The invention achieves very good temperature uniformity on a substance in a short time, as shown in the diagram in Figure 7. This shows the largest measured temperature difference in the substance T as a function of time h, the conditions in an oven according to the invention being shown in solid line and in the same oven but with the bottom of the oven shielded to prevent reflection against the underside of the substance is shown by a dashed line.

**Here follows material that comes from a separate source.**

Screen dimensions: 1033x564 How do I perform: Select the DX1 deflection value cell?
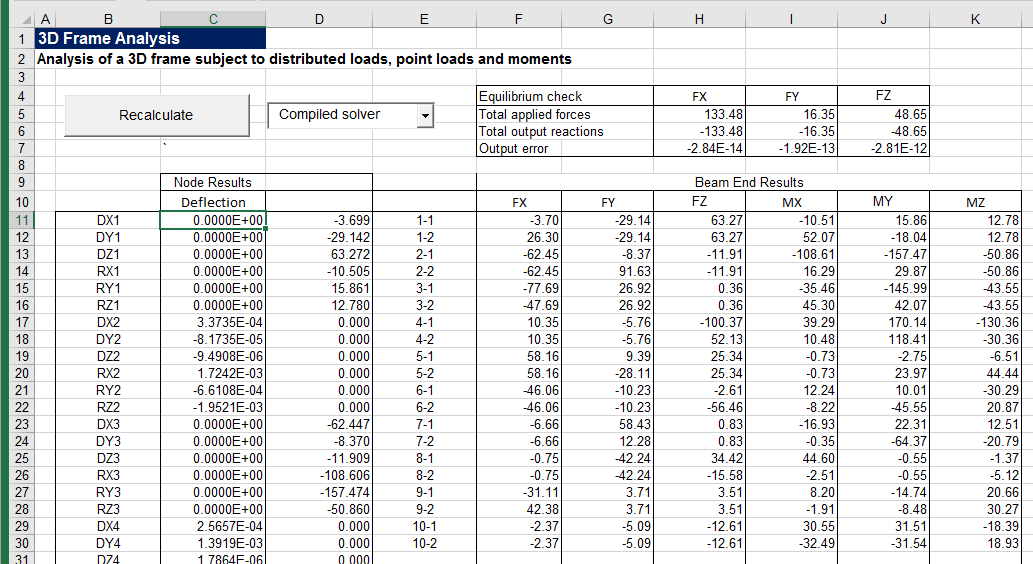[x=213, y=220]
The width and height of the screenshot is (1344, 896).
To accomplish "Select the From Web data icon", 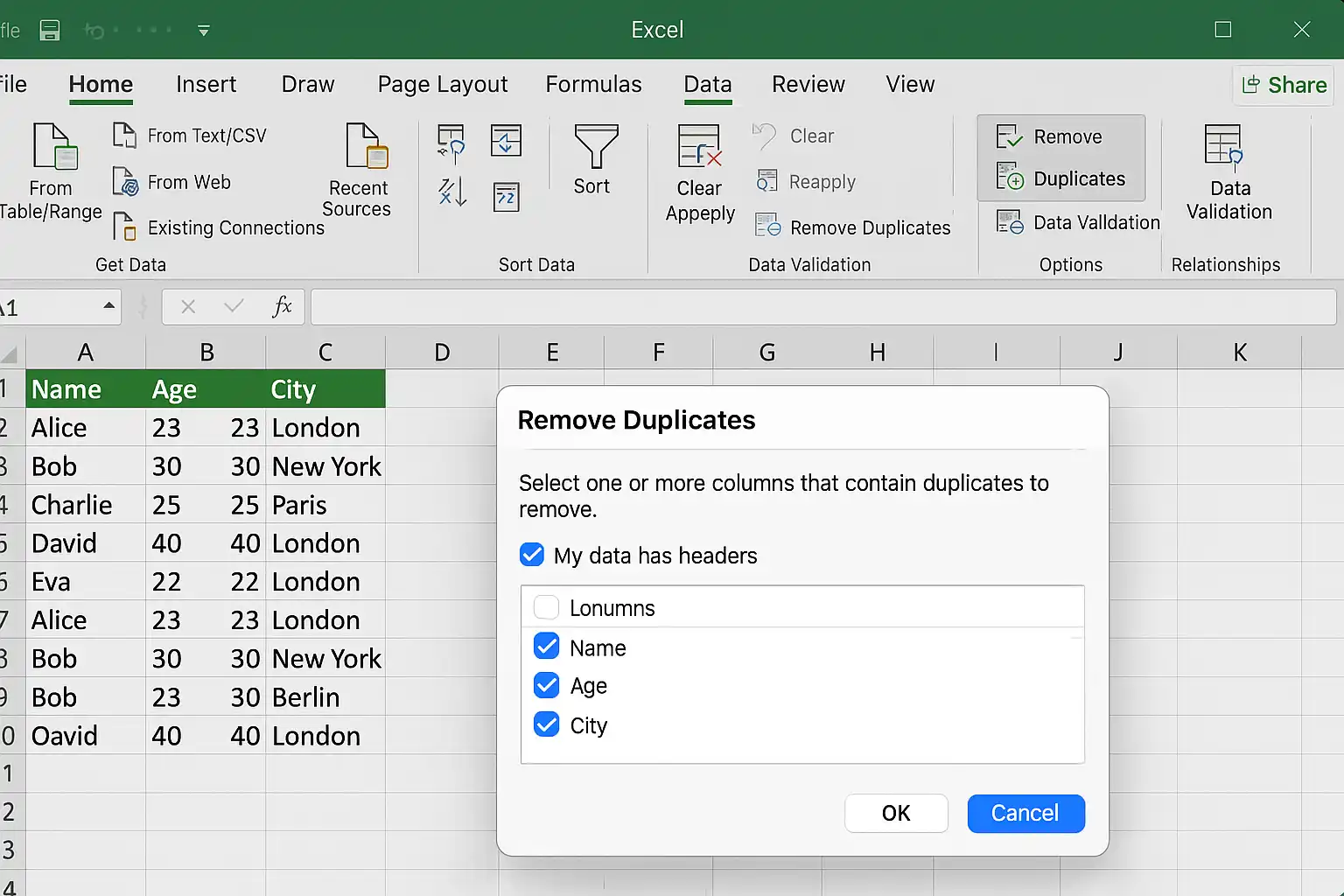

By way of comparison, it can be mentioned that the temperature of the substances in an electrically heated step beam furnace can vary considerably. In a gas or oil fired oven, the variations are even greater.

The significance of the reflection towards the underside of the substance is shown in the diagram in Figure 8, which shows the temperature difference AT, between the upper and lower sides of the substance as a function of time h. the underside of the substance, the temperature uniformity will be significantly better than if the reaction to the underside of the substance is prevented, curve tz.

The heating is also faster.

The above-described embodiments of the invention are in no way limiting and within the framework of the idea of invention, the embodiment may be varied in various ways beyond what is described.

Claims (5)

10 15 20 25 518 582 6 PATENT REQUIREMENTS. Spring furnace in which heat is transferred to a substance placed in the furnace by radiation and a substantial part of the radiation hits the walls of the furnace and is reflected against them before it is transferred to the blank characterized by comprising at least one furnace base (1) and at least one furnace top (4 ) with side walls (5, 6, 7, 8) wherein at least parts of the side walls of the upper part are inclined so that opposite walls slope inwards towards each other and that the sources of friend are concentrated in a few places where in each of the upper parts (4) one or more radiating elements (9) in the form of rods or bands (14) of three-dimensional extent within the volume they are ier niered by the inclined waves. Furnace according to Claim 1, characterized in that heat radiation is also reflected towards the bottom of the furnace. Furnace according to Claim 1 or 2, characterized in that at least 50% of the radiation hitting the substance is reflected radiation. Oven according to one of the preceding claims, characterized in that the working temperature of the elements (9) is higher than 1400 ° C, preferably about 1450 ° C. Oven according to one of the preceding claims, characterized in that one or more elements comprise at least eight meander-shaped legs (14A-14D).